Researchers from the University of Pittsburgh have uncovered for the first time some of the missteps that lead to chromosome mix-ups characteristic of cells that have become cancerous.
The scientists identified specific errors made during the process of replication that create cells with abnormal or missing chromosomes, they report in today's issue of the Proceedings of the National Academy of Sciences.
"It's very well established that cancer is related to changes in genome structure," said principal investigator William Saunders of Pitt's Oral Cancer Center.
The new findings show the mechanics of how such changes can occur and could eventually lead to more effective interventions for treating cancer.
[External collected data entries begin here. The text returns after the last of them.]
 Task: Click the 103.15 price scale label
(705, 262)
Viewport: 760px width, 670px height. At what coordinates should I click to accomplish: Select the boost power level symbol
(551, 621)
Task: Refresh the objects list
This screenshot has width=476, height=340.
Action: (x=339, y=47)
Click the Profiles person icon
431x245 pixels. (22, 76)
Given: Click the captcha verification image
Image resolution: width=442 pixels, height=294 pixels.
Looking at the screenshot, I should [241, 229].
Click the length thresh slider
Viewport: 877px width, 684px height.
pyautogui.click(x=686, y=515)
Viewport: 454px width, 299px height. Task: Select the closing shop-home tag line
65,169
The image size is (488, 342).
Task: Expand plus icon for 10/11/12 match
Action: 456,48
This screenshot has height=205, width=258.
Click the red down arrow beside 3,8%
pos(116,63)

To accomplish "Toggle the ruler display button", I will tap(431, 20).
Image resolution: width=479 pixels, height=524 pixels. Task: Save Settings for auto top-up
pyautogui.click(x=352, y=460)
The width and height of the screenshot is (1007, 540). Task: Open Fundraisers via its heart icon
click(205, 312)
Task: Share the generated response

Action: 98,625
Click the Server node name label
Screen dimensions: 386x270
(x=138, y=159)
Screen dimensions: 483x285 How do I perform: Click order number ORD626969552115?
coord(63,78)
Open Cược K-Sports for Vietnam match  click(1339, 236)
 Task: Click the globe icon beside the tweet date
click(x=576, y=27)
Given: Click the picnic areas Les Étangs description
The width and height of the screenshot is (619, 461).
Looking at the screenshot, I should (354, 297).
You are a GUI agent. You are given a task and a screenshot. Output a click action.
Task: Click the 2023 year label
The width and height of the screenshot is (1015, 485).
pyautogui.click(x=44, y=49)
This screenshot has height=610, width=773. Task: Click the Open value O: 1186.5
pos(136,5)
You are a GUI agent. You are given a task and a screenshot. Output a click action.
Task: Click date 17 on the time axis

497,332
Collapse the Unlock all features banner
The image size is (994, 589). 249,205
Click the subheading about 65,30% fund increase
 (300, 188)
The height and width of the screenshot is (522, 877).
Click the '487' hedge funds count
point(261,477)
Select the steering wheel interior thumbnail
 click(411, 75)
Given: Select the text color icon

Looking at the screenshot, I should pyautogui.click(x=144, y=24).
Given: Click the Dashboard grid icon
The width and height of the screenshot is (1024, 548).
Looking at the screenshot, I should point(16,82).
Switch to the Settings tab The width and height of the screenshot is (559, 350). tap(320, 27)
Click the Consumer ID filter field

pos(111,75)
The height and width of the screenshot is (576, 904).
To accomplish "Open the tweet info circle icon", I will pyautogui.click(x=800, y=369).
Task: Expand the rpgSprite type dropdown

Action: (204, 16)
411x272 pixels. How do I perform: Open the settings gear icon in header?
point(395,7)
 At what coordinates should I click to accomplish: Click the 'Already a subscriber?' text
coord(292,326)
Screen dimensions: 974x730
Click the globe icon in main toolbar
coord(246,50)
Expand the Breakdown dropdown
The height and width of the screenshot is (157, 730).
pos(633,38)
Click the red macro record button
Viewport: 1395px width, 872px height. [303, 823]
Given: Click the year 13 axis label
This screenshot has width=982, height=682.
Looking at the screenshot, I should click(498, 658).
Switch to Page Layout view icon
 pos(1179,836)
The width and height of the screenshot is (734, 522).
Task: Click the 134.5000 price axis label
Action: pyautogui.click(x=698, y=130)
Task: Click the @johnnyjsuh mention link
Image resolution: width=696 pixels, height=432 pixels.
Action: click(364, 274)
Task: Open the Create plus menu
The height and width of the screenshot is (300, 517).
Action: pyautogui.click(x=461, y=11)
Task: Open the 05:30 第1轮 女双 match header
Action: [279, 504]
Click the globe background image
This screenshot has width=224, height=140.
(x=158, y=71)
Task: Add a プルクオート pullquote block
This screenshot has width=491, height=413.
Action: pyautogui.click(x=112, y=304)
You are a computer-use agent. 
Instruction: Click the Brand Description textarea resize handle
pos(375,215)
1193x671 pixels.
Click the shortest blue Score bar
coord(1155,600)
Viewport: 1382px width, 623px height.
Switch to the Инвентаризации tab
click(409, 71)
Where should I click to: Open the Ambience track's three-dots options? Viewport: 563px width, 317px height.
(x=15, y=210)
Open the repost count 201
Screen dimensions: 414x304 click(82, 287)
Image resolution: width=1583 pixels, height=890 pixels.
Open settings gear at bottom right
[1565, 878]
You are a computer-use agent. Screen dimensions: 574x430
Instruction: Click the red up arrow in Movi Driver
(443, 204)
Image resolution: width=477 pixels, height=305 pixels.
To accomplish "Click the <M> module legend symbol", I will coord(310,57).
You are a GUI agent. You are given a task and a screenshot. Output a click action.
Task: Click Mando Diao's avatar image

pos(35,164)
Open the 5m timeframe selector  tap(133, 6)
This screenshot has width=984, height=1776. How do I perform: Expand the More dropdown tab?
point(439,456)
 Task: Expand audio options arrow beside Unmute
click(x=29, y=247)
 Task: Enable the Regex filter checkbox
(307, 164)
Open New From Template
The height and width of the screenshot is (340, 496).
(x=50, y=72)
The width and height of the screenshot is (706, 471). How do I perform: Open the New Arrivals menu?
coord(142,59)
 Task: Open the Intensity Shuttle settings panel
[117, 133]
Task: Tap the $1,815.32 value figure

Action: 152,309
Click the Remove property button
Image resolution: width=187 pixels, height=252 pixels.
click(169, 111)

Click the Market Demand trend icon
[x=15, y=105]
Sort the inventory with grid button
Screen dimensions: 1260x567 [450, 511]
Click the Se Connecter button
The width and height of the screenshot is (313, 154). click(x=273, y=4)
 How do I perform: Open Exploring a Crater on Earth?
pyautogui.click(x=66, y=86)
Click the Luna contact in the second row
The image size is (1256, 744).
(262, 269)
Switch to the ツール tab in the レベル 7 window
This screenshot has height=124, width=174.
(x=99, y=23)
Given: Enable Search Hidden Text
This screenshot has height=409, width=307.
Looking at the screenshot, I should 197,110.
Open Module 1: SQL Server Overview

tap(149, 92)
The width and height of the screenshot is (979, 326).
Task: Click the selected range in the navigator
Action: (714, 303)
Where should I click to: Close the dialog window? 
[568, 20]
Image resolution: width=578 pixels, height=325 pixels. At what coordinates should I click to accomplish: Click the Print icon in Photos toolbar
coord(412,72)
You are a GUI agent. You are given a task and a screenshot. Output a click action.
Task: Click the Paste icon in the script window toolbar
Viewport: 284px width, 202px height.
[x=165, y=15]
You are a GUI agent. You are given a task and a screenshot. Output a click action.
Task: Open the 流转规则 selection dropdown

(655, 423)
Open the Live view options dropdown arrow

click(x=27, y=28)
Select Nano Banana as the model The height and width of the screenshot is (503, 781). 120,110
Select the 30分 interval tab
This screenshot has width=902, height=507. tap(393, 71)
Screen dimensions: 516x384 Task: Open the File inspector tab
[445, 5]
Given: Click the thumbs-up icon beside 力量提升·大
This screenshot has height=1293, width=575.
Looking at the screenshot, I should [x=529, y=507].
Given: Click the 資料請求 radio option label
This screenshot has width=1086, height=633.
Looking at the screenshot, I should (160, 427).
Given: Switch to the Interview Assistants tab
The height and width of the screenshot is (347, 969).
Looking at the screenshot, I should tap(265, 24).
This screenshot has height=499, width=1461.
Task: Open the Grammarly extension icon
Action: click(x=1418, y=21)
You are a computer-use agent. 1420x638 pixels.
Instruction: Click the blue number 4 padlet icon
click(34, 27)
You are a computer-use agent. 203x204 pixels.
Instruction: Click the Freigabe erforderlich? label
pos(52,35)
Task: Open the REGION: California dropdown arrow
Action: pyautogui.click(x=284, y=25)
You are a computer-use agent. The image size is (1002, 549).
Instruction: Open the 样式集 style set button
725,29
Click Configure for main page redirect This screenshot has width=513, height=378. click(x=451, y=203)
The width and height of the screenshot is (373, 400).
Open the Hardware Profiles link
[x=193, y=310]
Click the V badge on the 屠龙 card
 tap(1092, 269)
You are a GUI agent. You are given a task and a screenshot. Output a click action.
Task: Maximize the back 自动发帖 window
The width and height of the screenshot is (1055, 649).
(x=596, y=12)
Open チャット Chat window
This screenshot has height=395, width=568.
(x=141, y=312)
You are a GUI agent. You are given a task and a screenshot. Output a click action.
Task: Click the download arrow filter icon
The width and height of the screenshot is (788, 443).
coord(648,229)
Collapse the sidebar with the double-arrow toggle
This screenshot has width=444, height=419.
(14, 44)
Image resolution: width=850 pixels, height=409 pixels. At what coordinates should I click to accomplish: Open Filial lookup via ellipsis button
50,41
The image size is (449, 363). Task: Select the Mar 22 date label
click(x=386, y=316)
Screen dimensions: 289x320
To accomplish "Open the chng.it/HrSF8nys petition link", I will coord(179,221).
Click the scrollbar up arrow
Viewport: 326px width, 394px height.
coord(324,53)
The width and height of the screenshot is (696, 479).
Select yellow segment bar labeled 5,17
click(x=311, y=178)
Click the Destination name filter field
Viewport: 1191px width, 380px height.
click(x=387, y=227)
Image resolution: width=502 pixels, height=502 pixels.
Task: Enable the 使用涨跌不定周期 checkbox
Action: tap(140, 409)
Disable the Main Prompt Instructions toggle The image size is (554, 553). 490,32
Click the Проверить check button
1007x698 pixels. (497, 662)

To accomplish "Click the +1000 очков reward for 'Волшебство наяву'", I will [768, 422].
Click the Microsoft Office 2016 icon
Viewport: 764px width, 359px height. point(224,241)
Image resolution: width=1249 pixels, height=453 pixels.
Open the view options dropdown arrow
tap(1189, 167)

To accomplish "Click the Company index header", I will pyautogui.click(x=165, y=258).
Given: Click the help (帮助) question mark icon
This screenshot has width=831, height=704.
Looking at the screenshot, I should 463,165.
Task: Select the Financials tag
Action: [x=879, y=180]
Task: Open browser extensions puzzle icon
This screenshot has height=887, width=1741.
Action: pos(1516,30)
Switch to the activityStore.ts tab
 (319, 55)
When a normal human cell gets ready to divide, the DNA of its 46 chromosomes doubles to provide genetic material for each daughter cell.
The two copies of each chromosome, called sister chromatids, are linked to each other at a region called the centromere. At opposite ends of the cell, structures called spindle poles form, from which spring threadlike microtubules.
The chromosomes, which are strings of genes, line up in the middle of the cell.
Microtubules grab on to the centromeres, pulling the sister chromatids apart, and dragging them to opposite spindle poles. Then the cell can pinch through its middle into two daughters, each of which will hold a set of identical chromosomes. This scientific name for this cell division process is mitosis.
Pitt researchers cultured oral cancer cells in the lab and took a close look at how they divided.
They found that unlike healthy cells, cancer cells can form three or four spindle poles, each with its own microtubules to pull on the chromatids. Because of that, the chromosome copies are not evenly distributed at opposite ends of the cell. When the body of the cell divides, "extra" chromosomes can end up in one daughter while the other finds itself a few genetic bricks shy of a load.
Thus, cells might gain genes that lead to cancer growth or lose genes that can suppress tumor development. Also, subsequent generations of cells will contain the errors and perhaps produce a variety of new ones.
Saunders will be conducting studies to see if overproduction of a key component of spindle poles, called nuclear mitotic apparatus protein, or NuMA, leads to formation of multiple poles. If this is so, cancer treatment in the future could include measures to prevent excess NuMA from being made.
Further experiments revealed other abnormalities during cancer cell division.
The scientists saw chromosomes that contained more than one centromere, an aberration that can be caused by cigarette smoke and radiation damage. The microtubules attach to both centromeres, resulting in a tug-of-war that can break the chromosome and lead to a cycle in which multiple copies are made of genes located near the breakpoint, potentially spurring tumor growth.
Sometimes the cell divided despite a fought-over chromosome's inability to migrate to one pole.
That leaves such a chromosome floating in a daughter cell to form a micronucleus, separated from the nucleus where the rest of the chromosomes reside.
Scientists had seen micronuclei in cancer cells, but did not know where they came from until now, Saunders explained.
The mechanisms identified by the researchers are probably not the first steps in the development of a cancerous cell, but they explain the variety of abnormal cells that are found in some cancers and why it would be impossible to "fix" them.
"Something bad happens in the cancer cell that leads to this aberrant cell division," said investigator Susanne Gollin of the Graduate School of Public Health. "The cells are doomed to a kind of chromosomal instability."